- Aim of the exercise
Produce an exact copy of all the data below, dropping every image.
*** Opening of Raw data ***
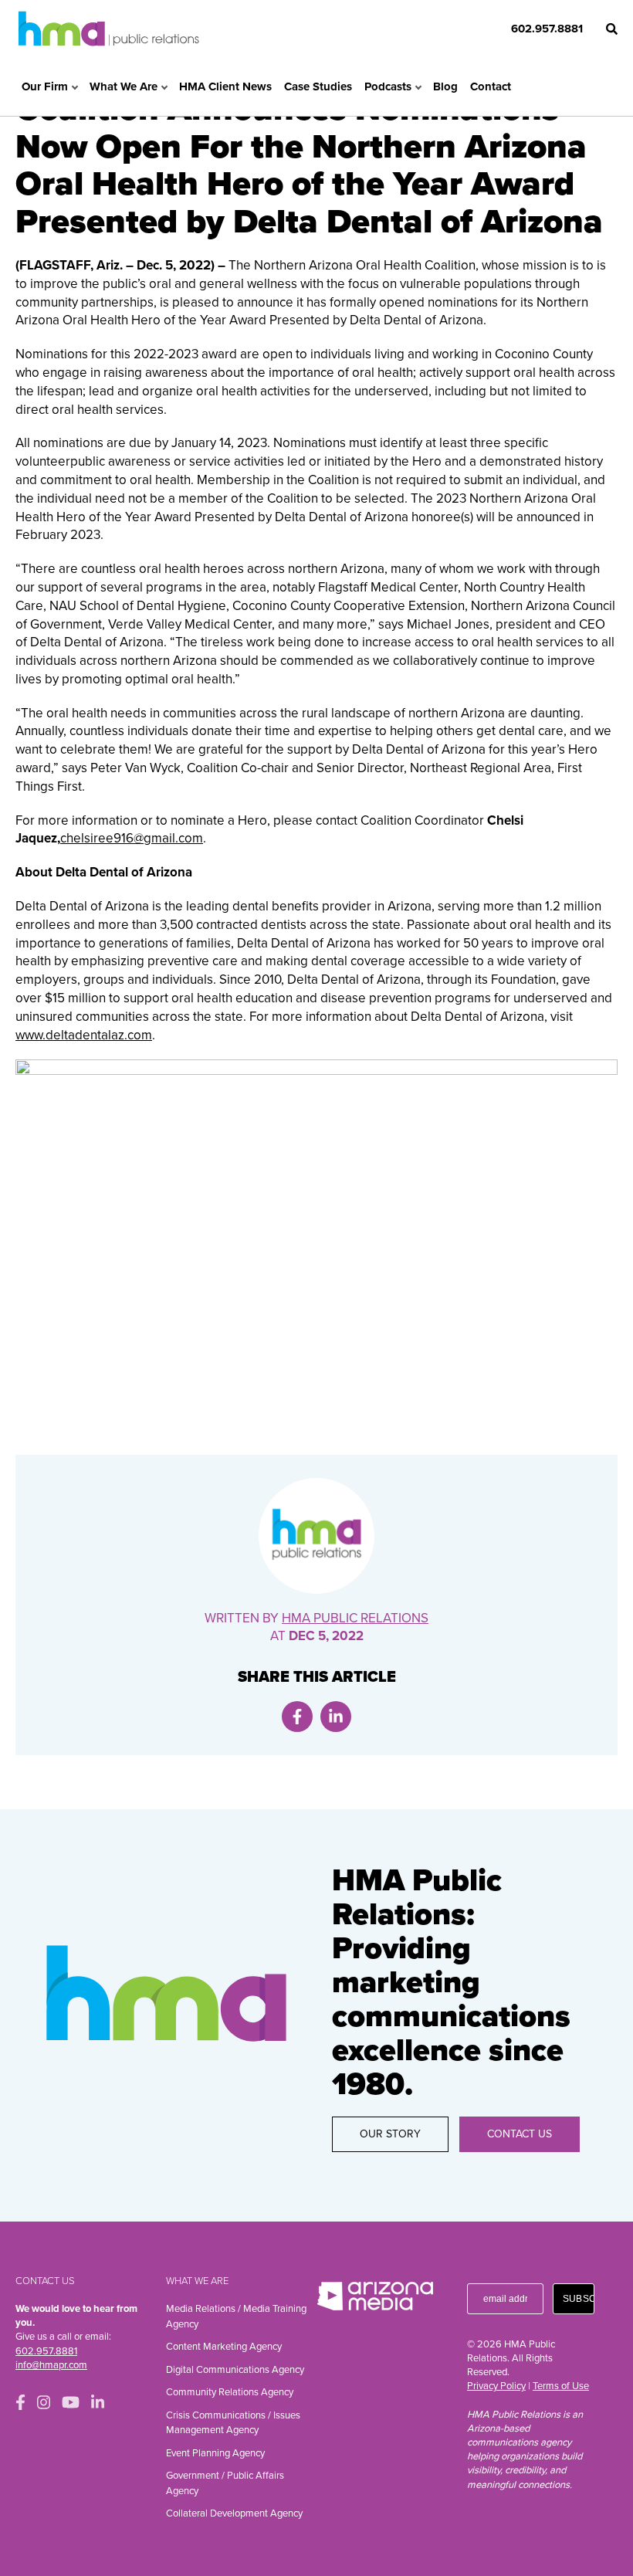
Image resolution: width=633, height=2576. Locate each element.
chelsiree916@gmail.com (131, 838)
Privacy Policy (496, 2386)
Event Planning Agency (215, 2453)
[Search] (612, 29)
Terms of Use (561, 2386)
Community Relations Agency (229, 2392)
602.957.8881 (547, 29)
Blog (445, 86)
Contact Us (519, 2133)
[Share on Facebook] (297, 1716)
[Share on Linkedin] (335, 1716)
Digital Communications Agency (235, 2370)
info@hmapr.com (51, 2365)
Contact (490, 86)
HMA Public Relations (355, 1618)
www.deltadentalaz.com (83, 1035)
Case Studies (318, 86)
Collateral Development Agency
*** Close of Raw data ***
- Task answer
Image resolution: width=633, height=2576. Locate each element.
chelsiree916@gmail.com (131, 838)
Privacy Policy (496, 2386)
Event Planning Agency (215, 2453)
[Search] (612, 29)
Terms of Use (561, 2386)
Community Relations Agency (229, 2392)
602.957.8881 (547, 29)
Blog (445, 86)
Contact Us (519, 2133)
[Share on Facebook] (297, 1716)
[Share on Linkedin] (335, 1716)
Digital Communications Agency (235, 2370)
info@hmapr.com (51, 2365)
Contact (490, 86)
HMA Public Relations (355, 1618)
www.deltadentalaz.com (83, 1035)
Case Studies (318, 86)
Collateral Development Agency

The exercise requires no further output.